The deteriorating state of South Africa’s finances highlights the delicate balancing act required to keep the country from falling into a fiscal crisis.
This is feedback from Citadel chief economist and advisory partner Maarten Ackerman following Finance Minister Enoch GodongwanaMedium-Term Budget Policy Statement (MTBPS) on Wednesday, 1 November.
Ackerman said the Minister painted a more realistic picture of the country’s precarious economic situation in his statement than he did in February’s Budget. This was both good and bad news for the country.
In the MTBPS, Godongwana revealed that the country faces a tax revenue shortfall of R56.8 billion.
He said government spending has exceeded revenue since the 2008 global financial crisis, which puts it on the road to a fiscal crisis.
These rising annual budget deficits have reached an extent where the government will borrow an average of R553 billion annually over the medium term.
In other words, the state will borrow R1.5 billion per day to fill the gap between revenue and expenses.
As a result, gross debt will rise from R4.8 trillion in the current financial year to R5.2 trillion in the next financial year. By 2025/26, it will exceed R6 trillion.
“We expect gross government debt to stabilise at 77% of GDP by 2025/26. This is higher than the level we forecasted in February,” the Minister said.
Ackerman said he was concerned about the announcement that the government’s debt as a percentage of the size of the economy is expected to increase to 77%.
He explained that South Africa could still avoid a debt spiral, considering a ratio of 90% is considered the tipping point.
However, a study by the World Bank found that countries whose debt exceeds 77% as a percentage of the size of the economy for prolonged periods experience significant slowdowns in economic growth.
This is something South Africa cannot afford, given the country’s already weak growth environment.
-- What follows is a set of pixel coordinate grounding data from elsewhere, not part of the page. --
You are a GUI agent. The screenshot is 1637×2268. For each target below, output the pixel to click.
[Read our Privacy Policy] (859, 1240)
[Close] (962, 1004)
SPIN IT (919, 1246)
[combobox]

“The budget has two sides – revenue and expenses – and we know that in the current situation, we are faced with a concerning budget deficit because the government is spending too much,” he said.
“Given local structural issues and external factors like the commodities cycle and South Africa not getting the tax revenue we hoped for, the right message would have been austerity and cutting back.”
While some austerity measures like cutting the size of the state have been mentioned, “the current government has not demonstrated that they can cut back on expenses – especially not ahead of the upcoming elections”, Ackerman said.
The government needs to focus more sharply on growing the economy faster, as this would allow them to collect more taxes and provide the necessary revenues to fix the budget shortfall.
Some of Ackerman’s most significant causes for concern were the Finance Minister’s silence on how the government would fund Transnet, the Social Relief of Distress grant, and the proposed National Health Insurance.
“What is also concerning is that the government is not cutting wages and instead is focusing on trimming non-wage spending, which is always tricky,” he said.
Ackerman was concerned about a lack of transparency about the true cost of the increasing government wage bill.
“No increase was included in this budget, and that is an oversight and a concerning one at that.”